リストは上から遊んだ日数が多い順です。「遊んだ」というのは対戦やソロプレイの他、ショップに発注した、受け取った、ルールをスキャンした、読んだ、コマを切った、なども含みます。

遊んだ日数が最も多かったのはTCSとASL SK。射程やLOSのないウォーゲームが好きだと思っているのですが、自分の嗜好は案外わかっていないものなのでしょう。どちらのシリーズにも未踏の領域が広大に広がっていますし、ゲームシステムへの理解が深まれば違った体験が得られるとも思っています。Arieteが発売されますように。

GCACWは「20年連続出場」みたいな存在。今年はPBEMトーナメントに参加したり、新作(ピータースバーグとナッシュビル、どちらも1864年)のプレイテストをさせてもらったり。Pendoragonはカードや図表を日本語で作ったりして、かなりマジメにお付き合いさせていただきました。4人プレイを2回も実現できたのはとてもいい話。

NATO Division Commanderは長らく気になっていたのですが、今年ようやく入手して、期待にたがわず大変に面白いゲームでした。コントローラーゲームをいつか実現したいです。喜んでコントローラーを担当します。Table Battlesは新作が出るたびに「名前を聞いたことしかなかった戦争」についての知見が、ほんの少し広がるのがいい感じです。

Flashpoint: Golanは今年最大の問題作でした。5ヘクスとか10ヘクス先にLOS不要で臨機射撃できる、しかも1ヘクスが4kmという世界。シミュレーションとしてもゲームとしても、とてもユニークな存在だと思います。A Gate of Hellはチャールストンの戦いを描くゲームとして期待したのですが、うまくルールを理解することができず、プレイには至りませんでした。残念。

Berlin ’85と東大安田講堂強襲は、実在の市街地マップを使うゲームが並びました。どちらも、攻撃側にそれほど余裕がないというか、数で圧倒していて包囲もしているけれど、リソースを遠慮せずに使ってしまうと勝てない、という点でも共通しています。

ここまで書いて、21時を過ぎました。年内にポストしたいので、手短かに。。。

OCSはゲーム自体よりも、OCSを楽しんでいる人たちの話が楽しさに惹かれてプレイ。Westphaliaはプレイヤーが6人揃う日を気長に待ちます。ドイツ戦車軍団はエポック版のルールブックを読みたくてオークションで入手。This Guilty Landはゲームの意図をまだつかみきれていない印象。独ソ電撃戦はエポック版をプレイしただけで、北マップは2020年代に持ち越しです。Absolutely Acesはカードの絵柄がおもしろい。

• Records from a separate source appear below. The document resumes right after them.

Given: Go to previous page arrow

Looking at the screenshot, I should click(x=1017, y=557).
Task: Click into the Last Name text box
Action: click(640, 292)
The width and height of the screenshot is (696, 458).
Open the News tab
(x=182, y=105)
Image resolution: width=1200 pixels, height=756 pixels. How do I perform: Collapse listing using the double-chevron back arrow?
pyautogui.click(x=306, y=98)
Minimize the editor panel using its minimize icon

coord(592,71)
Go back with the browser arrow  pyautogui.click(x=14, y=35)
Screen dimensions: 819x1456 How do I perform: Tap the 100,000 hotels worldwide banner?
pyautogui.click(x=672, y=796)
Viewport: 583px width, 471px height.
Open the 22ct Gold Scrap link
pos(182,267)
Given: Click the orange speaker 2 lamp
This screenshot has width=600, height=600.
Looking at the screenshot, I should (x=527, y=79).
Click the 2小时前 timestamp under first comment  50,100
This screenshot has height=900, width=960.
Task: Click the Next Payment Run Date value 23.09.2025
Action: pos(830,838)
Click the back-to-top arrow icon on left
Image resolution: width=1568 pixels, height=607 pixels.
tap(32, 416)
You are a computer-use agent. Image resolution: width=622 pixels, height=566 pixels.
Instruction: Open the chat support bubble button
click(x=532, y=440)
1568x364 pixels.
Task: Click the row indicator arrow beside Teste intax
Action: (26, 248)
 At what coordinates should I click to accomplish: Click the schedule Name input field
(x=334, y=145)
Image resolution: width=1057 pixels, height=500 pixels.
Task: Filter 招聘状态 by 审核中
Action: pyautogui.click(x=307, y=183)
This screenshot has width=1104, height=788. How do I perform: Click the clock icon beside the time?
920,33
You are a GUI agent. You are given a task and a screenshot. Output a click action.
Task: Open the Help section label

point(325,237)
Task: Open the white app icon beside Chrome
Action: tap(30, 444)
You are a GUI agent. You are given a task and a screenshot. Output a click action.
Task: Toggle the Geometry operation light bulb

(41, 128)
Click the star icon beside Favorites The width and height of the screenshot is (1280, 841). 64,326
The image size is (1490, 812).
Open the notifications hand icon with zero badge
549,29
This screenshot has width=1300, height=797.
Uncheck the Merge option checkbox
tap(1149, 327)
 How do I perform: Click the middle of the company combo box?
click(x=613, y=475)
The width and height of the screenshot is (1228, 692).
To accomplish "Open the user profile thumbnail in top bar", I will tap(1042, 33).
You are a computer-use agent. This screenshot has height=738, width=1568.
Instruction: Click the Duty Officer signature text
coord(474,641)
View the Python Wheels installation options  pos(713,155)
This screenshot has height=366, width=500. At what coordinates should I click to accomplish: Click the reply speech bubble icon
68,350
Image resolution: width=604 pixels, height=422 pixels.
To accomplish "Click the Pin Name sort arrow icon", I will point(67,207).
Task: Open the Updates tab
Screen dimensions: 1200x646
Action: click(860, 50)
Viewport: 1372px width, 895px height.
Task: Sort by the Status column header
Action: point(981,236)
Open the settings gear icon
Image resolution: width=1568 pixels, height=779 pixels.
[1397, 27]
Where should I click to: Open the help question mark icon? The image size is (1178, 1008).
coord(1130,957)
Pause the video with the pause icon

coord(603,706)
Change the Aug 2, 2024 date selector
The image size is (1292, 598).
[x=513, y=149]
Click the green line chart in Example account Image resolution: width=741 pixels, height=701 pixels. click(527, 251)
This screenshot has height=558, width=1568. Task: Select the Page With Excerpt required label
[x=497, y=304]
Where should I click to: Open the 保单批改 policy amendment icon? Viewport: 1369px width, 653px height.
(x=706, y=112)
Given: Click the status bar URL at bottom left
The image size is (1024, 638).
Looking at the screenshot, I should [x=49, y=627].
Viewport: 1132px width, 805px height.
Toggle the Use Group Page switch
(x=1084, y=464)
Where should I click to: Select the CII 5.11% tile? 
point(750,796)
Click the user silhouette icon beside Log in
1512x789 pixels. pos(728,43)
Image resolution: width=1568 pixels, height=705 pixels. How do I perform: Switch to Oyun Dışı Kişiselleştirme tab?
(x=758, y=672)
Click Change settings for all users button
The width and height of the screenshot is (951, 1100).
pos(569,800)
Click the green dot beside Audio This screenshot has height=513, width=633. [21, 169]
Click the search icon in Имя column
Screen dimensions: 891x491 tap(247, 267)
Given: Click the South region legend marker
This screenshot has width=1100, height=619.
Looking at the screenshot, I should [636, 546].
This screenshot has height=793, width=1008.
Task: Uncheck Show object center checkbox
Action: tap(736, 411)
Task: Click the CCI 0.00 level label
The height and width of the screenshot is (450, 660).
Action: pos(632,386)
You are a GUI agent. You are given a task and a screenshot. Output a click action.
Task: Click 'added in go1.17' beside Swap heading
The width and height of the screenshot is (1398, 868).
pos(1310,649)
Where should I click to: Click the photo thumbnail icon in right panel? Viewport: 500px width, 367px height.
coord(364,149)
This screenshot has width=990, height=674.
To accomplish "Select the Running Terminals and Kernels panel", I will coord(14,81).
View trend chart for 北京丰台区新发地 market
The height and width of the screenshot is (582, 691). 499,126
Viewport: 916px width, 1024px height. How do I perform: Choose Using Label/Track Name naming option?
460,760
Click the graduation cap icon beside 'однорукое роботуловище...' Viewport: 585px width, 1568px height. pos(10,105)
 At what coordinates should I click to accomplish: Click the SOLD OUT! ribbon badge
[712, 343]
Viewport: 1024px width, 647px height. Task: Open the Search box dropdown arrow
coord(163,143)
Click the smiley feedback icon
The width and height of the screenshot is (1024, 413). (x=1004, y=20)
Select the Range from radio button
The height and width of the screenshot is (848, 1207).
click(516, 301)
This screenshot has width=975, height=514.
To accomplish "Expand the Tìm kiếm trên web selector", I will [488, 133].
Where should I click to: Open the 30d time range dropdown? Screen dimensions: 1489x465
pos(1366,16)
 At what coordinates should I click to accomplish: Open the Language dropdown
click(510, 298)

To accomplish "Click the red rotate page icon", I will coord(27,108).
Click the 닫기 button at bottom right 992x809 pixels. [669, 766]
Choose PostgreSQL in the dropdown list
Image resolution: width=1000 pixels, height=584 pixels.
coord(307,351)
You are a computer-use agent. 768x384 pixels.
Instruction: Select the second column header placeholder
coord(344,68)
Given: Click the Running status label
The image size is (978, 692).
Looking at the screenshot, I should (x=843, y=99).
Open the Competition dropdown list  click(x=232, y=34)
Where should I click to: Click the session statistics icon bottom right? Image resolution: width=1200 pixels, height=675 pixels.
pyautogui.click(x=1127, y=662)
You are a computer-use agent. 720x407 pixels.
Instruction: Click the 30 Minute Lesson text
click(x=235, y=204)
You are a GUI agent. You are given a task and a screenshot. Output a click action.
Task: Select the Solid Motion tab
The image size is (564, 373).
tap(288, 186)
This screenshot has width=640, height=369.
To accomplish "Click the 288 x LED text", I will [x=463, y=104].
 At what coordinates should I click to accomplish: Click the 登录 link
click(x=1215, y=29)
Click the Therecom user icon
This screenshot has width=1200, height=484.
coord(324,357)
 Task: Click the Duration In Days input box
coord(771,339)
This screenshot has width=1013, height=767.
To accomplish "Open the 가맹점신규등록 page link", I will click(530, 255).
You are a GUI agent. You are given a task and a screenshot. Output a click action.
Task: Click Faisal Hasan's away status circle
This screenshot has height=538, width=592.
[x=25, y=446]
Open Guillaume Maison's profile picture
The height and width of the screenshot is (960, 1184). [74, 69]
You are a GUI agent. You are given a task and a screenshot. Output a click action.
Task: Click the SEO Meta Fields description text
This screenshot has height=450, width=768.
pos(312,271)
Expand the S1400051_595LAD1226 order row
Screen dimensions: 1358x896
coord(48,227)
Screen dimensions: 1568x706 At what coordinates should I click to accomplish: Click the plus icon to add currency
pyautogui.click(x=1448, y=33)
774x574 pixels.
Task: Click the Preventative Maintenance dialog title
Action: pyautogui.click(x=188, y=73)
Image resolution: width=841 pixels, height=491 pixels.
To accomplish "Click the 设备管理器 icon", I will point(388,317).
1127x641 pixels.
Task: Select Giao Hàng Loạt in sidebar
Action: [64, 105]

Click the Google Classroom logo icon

英国の戦いはEWE(エポック・ウォーゲーム・エレクトロニクス)のアレです。まさか実物に触れるとは思いませんでした。The Battle of Gettysburg(C3i 32号の付録)のシステムはウォーゲーム史に残る発明と言っていいでしょう。戦車狂騒曲はゲームはもとより一緒にプレイしたメンバーが非常においしゅうございました。弓張嶺夜襲作戦は、ウォーゲーム・ハンドブック10周年おめでとうございます。

紅白ですから、勝ち負けを決めましょう。

この二組のうちのどちらかを、ということになると、懐古っぽくなりますが「紅組」の方が高得点です。ASL SKやWestphaliaはプレイしたいし、Table BattlesやGettysburgやGuilty Landの新しさはすばらしいのですが、TCSとNATOとGolanの「蝶よ花よと愛したくなる」ところが2019年らしい、ということにさせてください。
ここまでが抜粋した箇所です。